Cavalcante explains to Dante that what the souls in Hell know of life on earth comes from seeing the future, so that when "the portal of the future has been shut,"[11] it will no longer be possible for them to know anything.
Seventh Circle (Violence)

This circle houses the violent. Its entry is guarded by the Minotaur, and it is divided into three rings:
- Outer ring, housing the violent against people and property, who are immersed in Phlegethon, a river of boiling blood, to a level commensurate with their sins: Alexander the Great is up to his eyebrows in it. The Centaurs, commanded by Chiron, patrol the ring, firing arrows into those trying to escape. The centaur Nessus guides the poets along Phlegethon and across a ford in the river (Canto XII). This passage may have been influenced by the early medieval Visio Karoli Grossi.[12]
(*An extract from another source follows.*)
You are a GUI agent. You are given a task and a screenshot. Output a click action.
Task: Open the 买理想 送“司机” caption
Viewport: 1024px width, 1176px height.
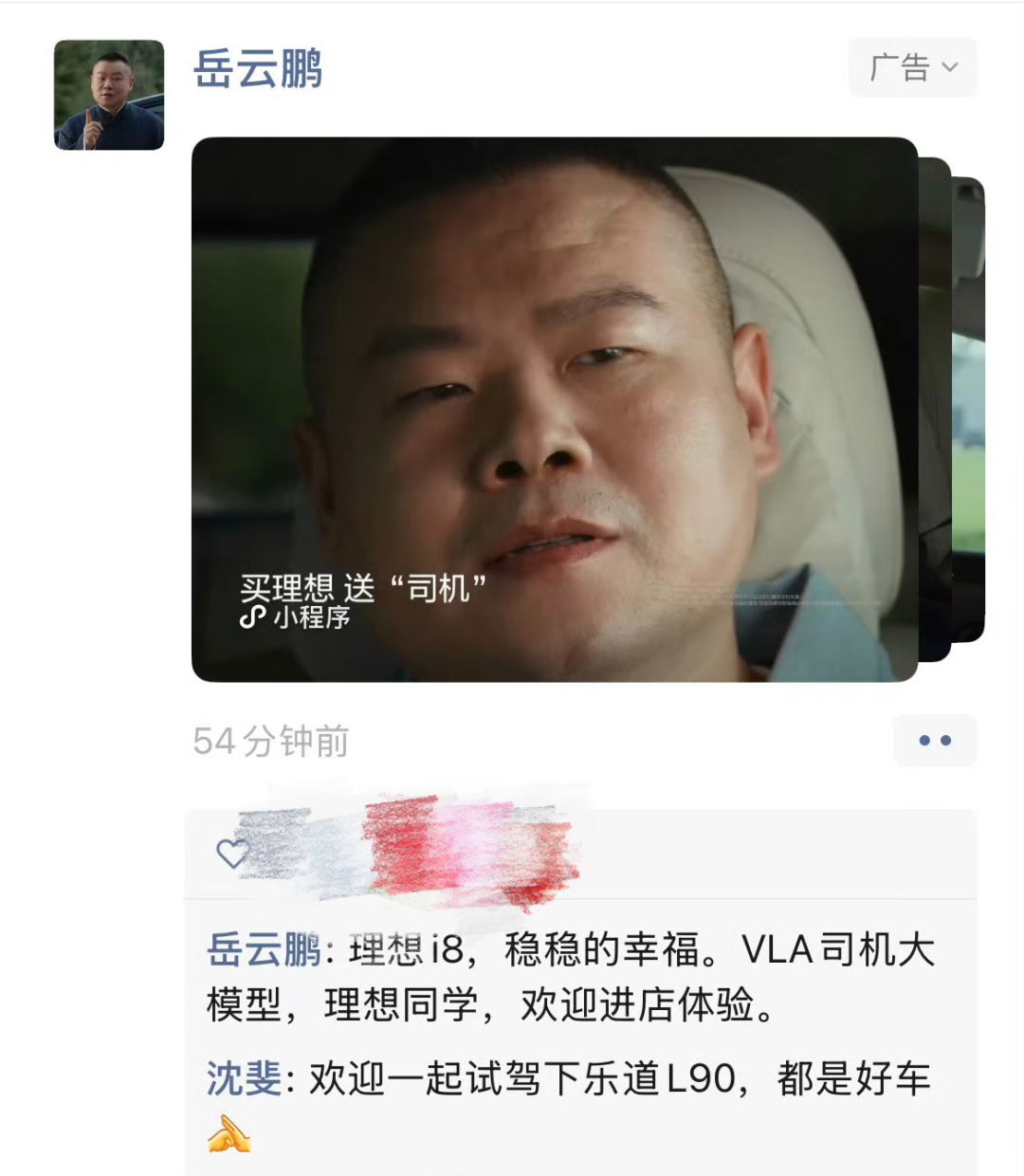coord(363,588)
- Middle ring: In this ring are the suicides, who are transformed into gnarled thorny bushes and trees. They are torn at by the Harpies. Unique among the dead, the suicides will not be bodily resurrected after the final judgment, having given their bodies away through suicide. Instead they will maintain their bushy form, with their own corpses hanging from the limbs. Dante breaks a twig off one of the bushes and hears the tale of Pier delle Vigne, who committed suicide after falling out of favor with Emperor Frederick II. The other residents of this ring are the profligates, who destroyed their lives by destroying the means by which life is sustained (i.e. money and property). They are perpetually chased by ferocious dogs through the thorny undergrowth. (Canto XIII) The trees are a metaphor; in life the only way of the relief of suffering was through pain (i.e. suicide) and in Hell, the only form of relief of the suffering is through pain (breaking of the limbs to bleed).
- Inner ring: The violent against God (blasphemers), the violent against nature (sodomites), and the violent against order (usurers), all reside in a desert of flaming sand with fiery flakes raining from the sky. The blasphemers lie on the sand, the usurers sit, and the sodomites wander about in groups. Dante converses with two Florentine sodomites from different groups. One of them is Dante's mentor, Brunetto Latini. Dante is very surprised and touched by this encounter and shows Brunetto great respect for what he has taught him. The other is Iacopo Rusticucci, a politician. (Cantos XIV through XVI) Those punished here for usury include the Florentines Catello di Rosso Gianfigliazzi, Ciappo Ubriachi, and Giovanni di Buiamonte and the Paduans Reginaldo degli Scrovegni and Vitaliano di Iacopo Vitaliani.
Eighth Circle (Fraud)
The last two circles of Hell punish sins that involve conscious fraud or treachery. The circles can be reached only by descending a vast cliff, which Dante and Virgil do on the back of Geryon, a winged monster represented by Dante as having the face of an honest man and a body that ends in a scorpion-like stinger (Canto XVII). (He is possibly not in his original form as a three bodied man to avoid confusion with Satan.)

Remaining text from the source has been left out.